### EXTRACT TO READ
******************************

One option might be a barrel hoist. Another is what they call a "Tommy lift" .. hydraulic tailgate lift.

Thinkin' out loud here ... we mounted a base plate in the front of one of our pickup trucks, then wired a removable 4000 pound electric winch to it. We had an A-frame (arch) over the back of the bed. This was to lift logs so we could drag whole logs in as firewood rather than split and load individual blocks, but you could omit the a-frame, use a 2-3 2x12s 8 feet long as a ramp, and employ a small electric winch the same way.

Tom
I typically take the quarters out of my pack, put them in a cooler, then use the convenient handles to lift said cooler into truck bed. For elk, put the cooler in first.....
PS - I loaded a 1200 pound (dressed out) hereford bull into a pickup truck alone one time.

We're comparatively weak, no thick hide, stubby teeth, nails instead of claws, minimal natural defenses: what sets us apart is our brains. Gotta evaluate the situation, assess our resources, figure out what "levers" are available and how we might employ them to multiply our lesser strength. We're not whipped 'til we're both outmuscled and outsmarted.

Originally Posted by T_O_M
Originally Posted by Pete E
A few guys I know have Pick-ups of one sort or another and one of the subjects of debate is how to easily load a larger deer carcass when stalking alone.

I don't get it. Are you coping with a disability? Really really old? Or what? Otherwise, why don't you just pick the deer up and set it in the truck?

You sound like a bad ass! whistle
Huh?

I was trying to understand the purpose. Some guys might build a device just to test their fabrication skills and ingenuity, but so far as physical necessity, for an "american" deer, that doesn't make sense.

******************************

### GIVEN MATERIAL
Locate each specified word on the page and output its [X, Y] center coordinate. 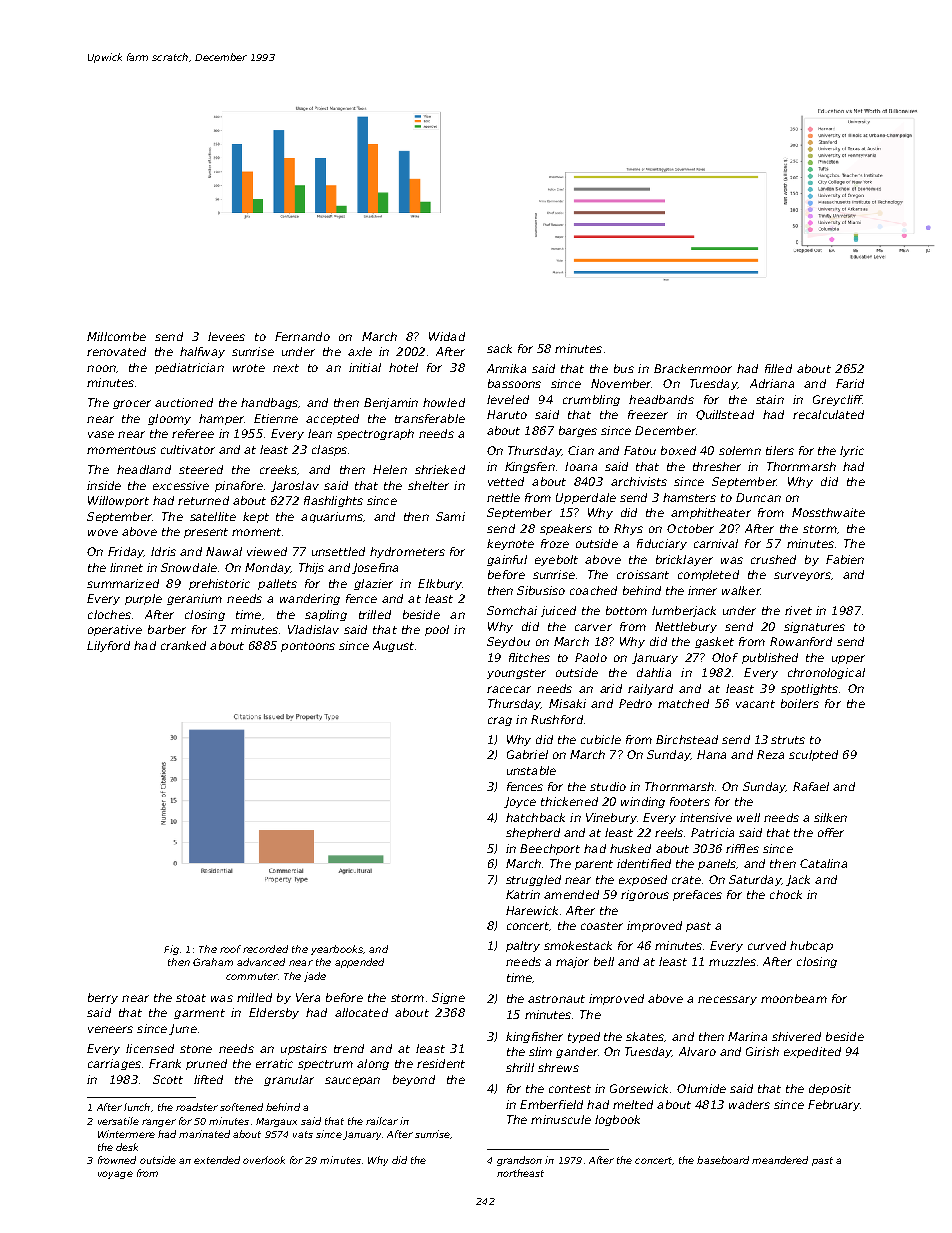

******************************

### GOALS
1. From the thread on loading a deer carcass into a pickup, list each trait given as part of what makes people physically weak compared with other animals.
2. Answer these from the thread on loading a deer carcass into a pickup:
(a) What pound rating is given for the removable electric winch wired to the truck's base plate?
(b) How much did the hereford bull loaded into a pickup weigh?
(c) What boards are suggested as a ramp in place of the A-frame?
3. Carry the thread on loading a deer carcass into a pickup forward, starting right after its final sentence.

### THE ANSWERS
1.
- comparatively weak
- no thick hide
- stubby teeth
- nails instead of claws
- minimal natural defenses

2.
(a) 4000 pounds.
(b) 1200 pounds (dressed out).
(c) Two or three 2x12s, 8 feet long.

3.
We straightened it out.
Originally Posted by Dogshooter
I typically take the quarters out of my pack, put them in a cooler, then use the convenient handles to lift said cooler into truck bed. For elk, put the cooler in first.....

That'll work.

I haven't done it that way too many times because back ta home, we've got "facilities" akin to a professional butcher. Its faster, easier, and cleaner overall for us to load 'em in the truck whole, haul ass back to the house, hang the critter, skin it in a hanging position, rinse it down with dilute vinegar or bleach, and run it straight into cold storage without ever bagging or quartering it than it is to skin and quarter 'em on the ground, bag, etc for the drive home, then clean 'em up before they go in cold storage.

Not too many people have that slick a setup. Hunting out of area where it's more than a few minute drive, what you're suggesting makes sense.

Whether I hunt near "home" or not depends on family politics of the moment, unfortunately, so sometimes I get to use the cool toys, other times I have to do it the hard way.

Tom
How about something like this? I have thought about getting something like this for loading elk.

http://www.northerntool.com/shop/tools/product_74569_74569
For ELK - We have various methods between the different groups I hunt with. One group I hunt with is on a 5000 acre cattle ranch so ATV's are available. We use the RSA butt first method with a tip trailer: [Linked Image]

Uploaded with ImageShack.us
that way we don't have to lift a full grown elk up to to a tailgate.

When ATV's are not an option we just get more guys to do the butt first method.

For Deer - Toss it up and in.

But the better method is shoot it *(at a legal distance) above the road, in the snow, back up to the cut bank and roll/slide the bad boy in.

edit: I should add that usually the elk and deer are shot at the furthest distance from a drivable/open road which requires skinning, quartering and packing out with old army style pack boards that cut deep into your shoulders.
99 per cent of my elk, and my partners elk come out on our backs and in pieces. Not hard to load in the back of the PU. I cannot remember my last elk that I drove to. I did have a very large three point mulie buck (12), years ago that required help because I was loading him up hill and on ice. It was a struggle for two of us.
A couple 2x8's and a good old fashioned block and tackle is a cheap effective method. Get the locking type of blocks, though, so you can take a rest half way up if necessary.

[Linked Image]
Originally Posted by huntsman22
shrap, Is that yer quartering sawzall in the red milwaukee box?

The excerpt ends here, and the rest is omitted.